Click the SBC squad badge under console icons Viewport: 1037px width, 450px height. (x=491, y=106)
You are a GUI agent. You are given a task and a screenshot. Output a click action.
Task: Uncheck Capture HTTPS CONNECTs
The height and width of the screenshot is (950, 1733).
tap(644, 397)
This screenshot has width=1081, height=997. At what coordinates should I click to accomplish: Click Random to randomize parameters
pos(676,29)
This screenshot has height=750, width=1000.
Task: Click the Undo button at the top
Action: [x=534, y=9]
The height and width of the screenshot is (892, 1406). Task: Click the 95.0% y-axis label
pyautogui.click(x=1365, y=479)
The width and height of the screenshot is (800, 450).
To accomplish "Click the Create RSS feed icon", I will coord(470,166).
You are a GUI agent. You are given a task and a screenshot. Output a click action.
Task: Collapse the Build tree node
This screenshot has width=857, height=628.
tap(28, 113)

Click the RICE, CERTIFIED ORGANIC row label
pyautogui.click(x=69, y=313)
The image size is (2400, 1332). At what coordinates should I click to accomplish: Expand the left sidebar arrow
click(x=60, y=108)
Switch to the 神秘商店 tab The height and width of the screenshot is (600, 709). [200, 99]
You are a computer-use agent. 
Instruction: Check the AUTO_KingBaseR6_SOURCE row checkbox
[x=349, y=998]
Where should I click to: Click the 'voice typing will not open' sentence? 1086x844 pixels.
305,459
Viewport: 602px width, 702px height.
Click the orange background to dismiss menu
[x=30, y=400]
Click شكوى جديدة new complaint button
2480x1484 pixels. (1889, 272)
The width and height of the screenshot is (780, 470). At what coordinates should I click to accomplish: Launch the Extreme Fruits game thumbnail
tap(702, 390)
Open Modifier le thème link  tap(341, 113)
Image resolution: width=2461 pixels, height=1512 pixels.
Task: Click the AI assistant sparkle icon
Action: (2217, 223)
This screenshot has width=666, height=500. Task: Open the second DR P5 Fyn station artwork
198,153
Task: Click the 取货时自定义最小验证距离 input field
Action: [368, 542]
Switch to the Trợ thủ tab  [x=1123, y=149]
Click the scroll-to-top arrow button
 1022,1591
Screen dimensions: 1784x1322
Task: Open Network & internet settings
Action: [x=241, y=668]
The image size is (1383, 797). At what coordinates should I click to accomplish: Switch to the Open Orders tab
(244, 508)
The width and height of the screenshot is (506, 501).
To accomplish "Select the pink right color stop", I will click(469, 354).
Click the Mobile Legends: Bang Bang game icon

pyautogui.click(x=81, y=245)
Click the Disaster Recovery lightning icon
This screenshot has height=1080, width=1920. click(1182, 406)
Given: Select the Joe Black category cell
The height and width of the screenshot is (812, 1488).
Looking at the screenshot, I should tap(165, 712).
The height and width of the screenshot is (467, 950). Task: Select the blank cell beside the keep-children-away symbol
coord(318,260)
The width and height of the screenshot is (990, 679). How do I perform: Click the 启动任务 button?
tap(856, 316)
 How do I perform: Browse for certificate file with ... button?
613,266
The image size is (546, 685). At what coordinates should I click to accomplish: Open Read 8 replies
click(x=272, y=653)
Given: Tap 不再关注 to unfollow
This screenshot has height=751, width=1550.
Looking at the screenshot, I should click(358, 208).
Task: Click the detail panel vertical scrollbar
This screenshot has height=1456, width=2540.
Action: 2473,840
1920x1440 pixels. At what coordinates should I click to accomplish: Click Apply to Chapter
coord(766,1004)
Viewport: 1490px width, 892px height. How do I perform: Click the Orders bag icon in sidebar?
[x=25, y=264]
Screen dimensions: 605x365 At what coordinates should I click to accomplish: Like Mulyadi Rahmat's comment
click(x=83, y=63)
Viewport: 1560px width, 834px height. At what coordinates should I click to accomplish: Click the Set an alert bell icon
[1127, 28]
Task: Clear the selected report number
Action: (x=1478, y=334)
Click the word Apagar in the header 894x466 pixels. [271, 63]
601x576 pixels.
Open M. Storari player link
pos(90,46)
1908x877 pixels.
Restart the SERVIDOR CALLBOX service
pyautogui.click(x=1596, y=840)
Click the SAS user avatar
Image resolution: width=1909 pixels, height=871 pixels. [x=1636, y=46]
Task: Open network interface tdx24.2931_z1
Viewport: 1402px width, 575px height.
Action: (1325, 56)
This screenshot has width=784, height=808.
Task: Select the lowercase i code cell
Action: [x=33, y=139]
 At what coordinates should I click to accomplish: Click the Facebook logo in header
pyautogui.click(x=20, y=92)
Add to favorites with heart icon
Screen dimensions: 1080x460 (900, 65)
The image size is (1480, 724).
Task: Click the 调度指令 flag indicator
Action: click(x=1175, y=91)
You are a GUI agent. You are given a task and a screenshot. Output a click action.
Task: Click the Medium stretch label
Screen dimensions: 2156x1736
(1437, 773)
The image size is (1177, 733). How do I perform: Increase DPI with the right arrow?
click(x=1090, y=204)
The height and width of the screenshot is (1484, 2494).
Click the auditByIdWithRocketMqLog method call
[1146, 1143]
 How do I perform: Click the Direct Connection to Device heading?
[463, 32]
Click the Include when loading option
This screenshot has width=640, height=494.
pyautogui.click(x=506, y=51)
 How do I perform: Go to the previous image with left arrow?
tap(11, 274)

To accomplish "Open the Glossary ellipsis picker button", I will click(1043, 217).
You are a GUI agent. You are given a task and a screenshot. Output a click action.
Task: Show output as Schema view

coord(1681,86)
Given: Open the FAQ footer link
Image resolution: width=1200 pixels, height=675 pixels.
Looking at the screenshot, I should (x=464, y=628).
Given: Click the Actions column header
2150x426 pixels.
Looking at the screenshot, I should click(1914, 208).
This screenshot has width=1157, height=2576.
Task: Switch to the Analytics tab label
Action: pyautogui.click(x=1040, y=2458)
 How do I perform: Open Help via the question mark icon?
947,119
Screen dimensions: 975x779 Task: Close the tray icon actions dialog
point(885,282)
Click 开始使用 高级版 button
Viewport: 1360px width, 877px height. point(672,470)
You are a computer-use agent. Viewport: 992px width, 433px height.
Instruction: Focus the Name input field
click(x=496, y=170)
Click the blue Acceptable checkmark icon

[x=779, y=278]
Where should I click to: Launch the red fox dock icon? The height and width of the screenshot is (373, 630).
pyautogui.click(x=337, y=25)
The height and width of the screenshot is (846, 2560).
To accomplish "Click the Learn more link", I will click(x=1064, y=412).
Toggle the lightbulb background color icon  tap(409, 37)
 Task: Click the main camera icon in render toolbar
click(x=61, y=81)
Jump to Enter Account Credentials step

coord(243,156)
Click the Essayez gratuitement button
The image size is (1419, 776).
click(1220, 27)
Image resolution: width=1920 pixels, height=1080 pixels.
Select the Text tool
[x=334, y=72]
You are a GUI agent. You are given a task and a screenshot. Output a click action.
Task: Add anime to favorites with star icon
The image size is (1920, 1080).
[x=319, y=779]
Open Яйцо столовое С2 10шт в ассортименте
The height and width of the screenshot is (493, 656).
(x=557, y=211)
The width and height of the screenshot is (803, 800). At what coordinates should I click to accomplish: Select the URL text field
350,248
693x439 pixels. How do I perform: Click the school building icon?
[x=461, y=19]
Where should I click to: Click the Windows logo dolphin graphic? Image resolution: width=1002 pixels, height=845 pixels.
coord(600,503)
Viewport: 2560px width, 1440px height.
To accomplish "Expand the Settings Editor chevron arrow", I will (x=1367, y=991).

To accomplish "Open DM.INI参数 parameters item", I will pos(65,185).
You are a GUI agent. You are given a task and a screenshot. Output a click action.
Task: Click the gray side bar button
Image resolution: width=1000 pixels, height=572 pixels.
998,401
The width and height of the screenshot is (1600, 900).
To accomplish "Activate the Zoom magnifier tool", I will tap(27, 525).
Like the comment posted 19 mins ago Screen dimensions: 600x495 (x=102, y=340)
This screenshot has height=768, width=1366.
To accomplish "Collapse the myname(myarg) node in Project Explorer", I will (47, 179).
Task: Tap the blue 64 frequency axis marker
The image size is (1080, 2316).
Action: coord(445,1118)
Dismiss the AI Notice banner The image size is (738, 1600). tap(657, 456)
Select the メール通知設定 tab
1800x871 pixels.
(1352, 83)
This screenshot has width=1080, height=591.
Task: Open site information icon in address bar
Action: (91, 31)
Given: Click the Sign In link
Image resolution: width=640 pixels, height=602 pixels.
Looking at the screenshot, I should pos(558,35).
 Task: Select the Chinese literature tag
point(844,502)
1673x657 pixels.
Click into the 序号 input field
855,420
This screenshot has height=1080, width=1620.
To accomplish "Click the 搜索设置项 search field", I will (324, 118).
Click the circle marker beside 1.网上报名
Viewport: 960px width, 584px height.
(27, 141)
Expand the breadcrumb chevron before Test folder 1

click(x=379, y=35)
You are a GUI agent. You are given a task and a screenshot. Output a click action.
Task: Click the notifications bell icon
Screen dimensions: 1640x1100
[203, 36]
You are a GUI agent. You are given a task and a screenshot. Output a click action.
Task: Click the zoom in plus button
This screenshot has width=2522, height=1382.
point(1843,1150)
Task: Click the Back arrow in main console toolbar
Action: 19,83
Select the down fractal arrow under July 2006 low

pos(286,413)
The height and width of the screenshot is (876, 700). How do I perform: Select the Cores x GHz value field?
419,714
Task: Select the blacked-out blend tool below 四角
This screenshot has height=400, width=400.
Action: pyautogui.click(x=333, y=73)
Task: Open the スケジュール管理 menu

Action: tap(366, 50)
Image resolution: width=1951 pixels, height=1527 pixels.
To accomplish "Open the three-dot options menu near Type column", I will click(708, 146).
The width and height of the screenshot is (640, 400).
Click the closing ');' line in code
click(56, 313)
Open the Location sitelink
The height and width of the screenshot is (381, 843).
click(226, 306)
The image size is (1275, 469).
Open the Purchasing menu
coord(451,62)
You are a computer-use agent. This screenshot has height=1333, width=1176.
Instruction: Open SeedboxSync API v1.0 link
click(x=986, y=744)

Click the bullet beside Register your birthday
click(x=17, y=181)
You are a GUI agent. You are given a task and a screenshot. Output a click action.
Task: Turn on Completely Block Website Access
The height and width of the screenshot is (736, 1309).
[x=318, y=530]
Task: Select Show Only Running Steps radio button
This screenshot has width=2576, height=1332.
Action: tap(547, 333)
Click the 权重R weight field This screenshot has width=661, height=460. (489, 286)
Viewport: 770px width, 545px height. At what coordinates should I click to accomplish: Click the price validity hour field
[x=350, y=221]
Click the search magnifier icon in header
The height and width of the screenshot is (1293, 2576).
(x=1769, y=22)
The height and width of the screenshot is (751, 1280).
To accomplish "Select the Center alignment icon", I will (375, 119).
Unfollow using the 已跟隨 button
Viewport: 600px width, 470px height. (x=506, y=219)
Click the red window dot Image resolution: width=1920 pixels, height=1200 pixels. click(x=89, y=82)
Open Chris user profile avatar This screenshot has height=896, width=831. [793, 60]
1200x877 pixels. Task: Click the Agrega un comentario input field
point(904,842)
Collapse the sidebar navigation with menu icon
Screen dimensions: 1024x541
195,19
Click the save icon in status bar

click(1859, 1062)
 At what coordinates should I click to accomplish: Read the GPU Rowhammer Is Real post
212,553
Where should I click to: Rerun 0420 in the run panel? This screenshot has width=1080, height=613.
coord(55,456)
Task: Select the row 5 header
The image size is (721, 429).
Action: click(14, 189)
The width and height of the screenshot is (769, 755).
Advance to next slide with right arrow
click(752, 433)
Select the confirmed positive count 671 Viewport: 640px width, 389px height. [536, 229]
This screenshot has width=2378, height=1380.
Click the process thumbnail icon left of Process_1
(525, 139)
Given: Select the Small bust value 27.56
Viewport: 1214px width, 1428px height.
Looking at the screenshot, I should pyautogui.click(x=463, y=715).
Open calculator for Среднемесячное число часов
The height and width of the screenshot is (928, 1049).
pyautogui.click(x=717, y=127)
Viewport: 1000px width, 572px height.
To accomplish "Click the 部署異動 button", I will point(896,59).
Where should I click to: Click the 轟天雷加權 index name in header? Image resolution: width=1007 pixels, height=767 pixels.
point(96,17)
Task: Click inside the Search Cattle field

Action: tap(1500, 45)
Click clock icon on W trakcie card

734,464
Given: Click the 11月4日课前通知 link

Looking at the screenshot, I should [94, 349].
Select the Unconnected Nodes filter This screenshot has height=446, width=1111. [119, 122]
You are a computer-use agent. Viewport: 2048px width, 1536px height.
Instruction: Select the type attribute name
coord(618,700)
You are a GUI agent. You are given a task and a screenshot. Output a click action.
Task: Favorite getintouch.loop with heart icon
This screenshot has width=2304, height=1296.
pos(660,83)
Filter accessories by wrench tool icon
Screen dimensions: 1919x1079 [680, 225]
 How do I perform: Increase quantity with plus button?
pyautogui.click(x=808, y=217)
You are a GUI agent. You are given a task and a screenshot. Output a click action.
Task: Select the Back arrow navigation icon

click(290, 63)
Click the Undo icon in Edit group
◇ ◇ ◇ ◇ ◇ ◇ ◇
**What to produce:** Reproduce the lines of the listing verbatim, from the line containing "Task: Click the detail" up to and including the line containing "[x=25, y=264]".

**Final answer:**
Task: Click the detail panel vertical scrollbar
This screenshot has height=1456, width=2540.
Action: 2473,840
1920x1440 pixels. At what coordinates should I click to accomplish: Click Apply to Chapter
coord(766,1004)
Viewport: 1490px width, 892px height. How do I perform: Click the Orders bag icon in sidebar?
[x=25, y=264]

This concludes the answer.